:: Stored data ::
┄┄┄┄┄┄

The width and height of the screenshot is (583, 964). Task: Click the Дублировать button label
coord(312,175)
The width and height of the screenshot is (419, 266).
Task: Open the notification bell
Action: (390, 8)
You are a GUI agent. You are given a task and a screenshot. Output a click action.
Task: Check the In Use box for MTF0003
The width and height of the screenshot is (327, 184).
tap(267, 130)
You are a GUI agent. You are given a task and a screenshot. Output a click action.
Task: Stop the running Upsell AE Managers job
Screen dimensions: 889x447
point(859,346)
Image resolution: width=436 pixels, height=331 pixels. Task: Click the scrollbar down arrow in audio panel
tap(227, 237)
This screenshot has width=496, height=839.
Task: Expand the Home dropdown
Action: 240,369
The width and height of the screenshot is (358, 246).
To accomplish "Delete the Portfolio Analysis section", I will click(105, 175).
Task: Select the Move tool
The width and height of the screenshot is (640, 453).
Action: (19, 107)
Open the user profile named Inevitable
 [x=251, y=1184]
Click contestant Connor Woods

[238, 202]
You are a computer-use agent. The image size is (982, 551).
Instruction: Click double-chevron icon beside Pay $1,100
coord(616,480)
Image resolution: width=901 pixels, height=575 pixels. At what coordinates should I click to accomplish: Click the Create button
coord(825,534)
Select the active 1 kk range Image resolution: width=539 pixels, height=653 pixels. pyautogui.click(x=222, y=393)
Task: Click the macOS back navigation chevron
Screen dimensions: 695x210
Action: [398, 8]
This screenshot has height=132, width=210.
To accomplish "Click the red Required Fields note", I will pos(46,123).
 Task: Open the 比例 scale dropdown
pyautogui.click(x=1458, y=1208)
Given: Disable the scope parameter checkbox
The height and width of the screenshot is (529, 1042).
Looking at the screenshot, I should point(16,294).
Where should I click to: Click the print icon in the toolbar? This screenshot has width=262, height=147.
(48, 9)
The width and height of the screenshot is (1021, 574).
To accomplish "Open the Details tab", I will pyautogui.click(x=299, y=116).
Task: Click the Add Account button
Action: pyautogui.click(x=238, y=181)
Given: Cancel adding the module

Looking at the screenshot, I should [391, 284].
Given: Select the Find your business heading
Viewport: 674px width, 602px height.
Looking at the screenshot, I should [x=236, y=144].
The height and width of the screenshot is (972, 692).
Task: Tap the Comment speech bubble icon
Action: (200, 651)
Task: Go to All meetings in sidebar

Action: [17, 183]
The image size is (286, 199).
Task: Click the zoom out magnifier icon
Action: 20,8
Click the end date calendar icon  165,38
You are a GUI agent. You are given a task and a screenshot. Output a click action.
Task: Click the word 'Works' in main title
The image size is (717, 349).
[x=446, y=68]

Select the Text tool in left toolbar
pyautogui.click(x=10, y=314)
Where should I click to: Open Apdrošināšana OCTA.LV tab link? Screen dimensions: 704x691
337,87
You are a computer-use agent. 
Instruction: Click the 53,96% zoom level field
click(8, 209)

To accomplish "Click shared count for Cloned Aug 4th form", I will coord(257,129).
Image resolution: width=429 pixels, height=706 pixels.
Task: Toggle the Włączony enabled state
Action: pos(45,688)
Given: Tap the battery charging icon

┄┄┄┄┄┄

:: What the exercise asks ::
The records above should be restated exactly, line for line.

:: Answer ::
The width and height of the screenshot is (583, 964). Task: Click the Дублировать button label
coord(312,175)
The width and height of the screenshot is (419, 266).
Task: Open the notification bell
Action: (390, 8)
You are a GUI agent. You are given a task and a screenshot. Output a click action.
Task: Check the In Use box for MTF0003
The width and height of the screenshot is (327, 184).
tap(267, 130)
You are a GUI agent. You are given a task and a screenshot. Output a click action.
Task: Stop the running Upsell AE Managers job
Screen dimensions: 889x447
point(859,346)
Image resolution: width=436 pixels, height=331 pixels. Task: Click the scrollbar down arrow in audio panel
tap(227, 237)
This screenshot has width=496, height=839.
Task: Expand the Home dropdown
Action: 240,369
The width and height of the screenshot is (358, 246).
To accomplish "Delete the Portfolio Analysis section", I will click(105, 175).
Task: Select the Move tool
The width and height of the screenshot is (640, 453).
Action: (19, 107)
Open the user profile named Inevitable
 [x=251, y=1184]
Click contestant Connor Woods

[238, 202]
You are a computer-use agent. The image size is (982, 551).
Instruction: Click double-chevron icon beside Pay $1,100
coord(616,480)
Image resolution: width=901 pixels, height=575 pixels. At what coordinates should I click to accomplish: Click the Create button
coord(825,534)
Select the active 1 kk range Image resolution: width=539 pixels, height=653 pixels. pyautogui.click(x=222, y=393)
Task: Click the macOS back navigation chevron
Screen dimensions: 695x210
Action: [398, 8]
This screenshot has height=132, width=210.
To accomplish "Click the red Required Fields note", I will pos(46,123).
 Task: Open the 比例 scale dropdown
pyautogui.click(x=1458, y=1208)
Given: Disable the scope parameter checkbox
The height and width of the screenshot is (529, 1042).
Looking at the screenshot, I should point(16,294).
Where should I click to: Click the print icon in the toolbar? This screenshot has width=262, height=147.
(48, 9)
The width and height of the screenshot is (1021, 574).
To accomplish "Open the Details tab", I will pyautogui.click(x=299, y=116).
Task: Click the Add Account button
Action: pyautogui.click(x=238, y=181)
Given: Cancel adding the module

Looking at the screenshot, I should [391, 284].
Given: Select the Find your business heading
Viewport: 674px width, 602px height.
Looking at the screenshot, I should [x=236, y=144].
The height and width of the screenshot is (972, 692).
Task: Tap the Comment speech bubble icon
Action: (200, 651)
Task: Go to All meetings in sidebar

Action: [17, 183]
The image size is (286, 199).
Task: Click the zoom out magnifier icon
Action: 20,8
Click the end date calendar icon  165,38
You are a GUI agent. You are given a task and a screenshot. Output a click action.
Task: Click the word 'Works' in main title
The image size is (717, 349).
[x=446, y=68]

Select the Text tool in left toolbar
pyautogui.click(x=10, y=314)
Where should I click to: Open Apdrošināšana OCTA.LV tab link? Screen dimensions: 704x691
337,87
You are a computer-use agent. 
Instruction: Click the 53,96% zoom level field
click(8, 209)

To accomplish "Click shared count for Cloned Aug 4th form", I will coord(257,129).
Image resolution: width=429 pixels, height=706 pixels.
Task: Toggle the Włączony enabled state
Action: pos(45,688)
Given: Tap the battery charging icon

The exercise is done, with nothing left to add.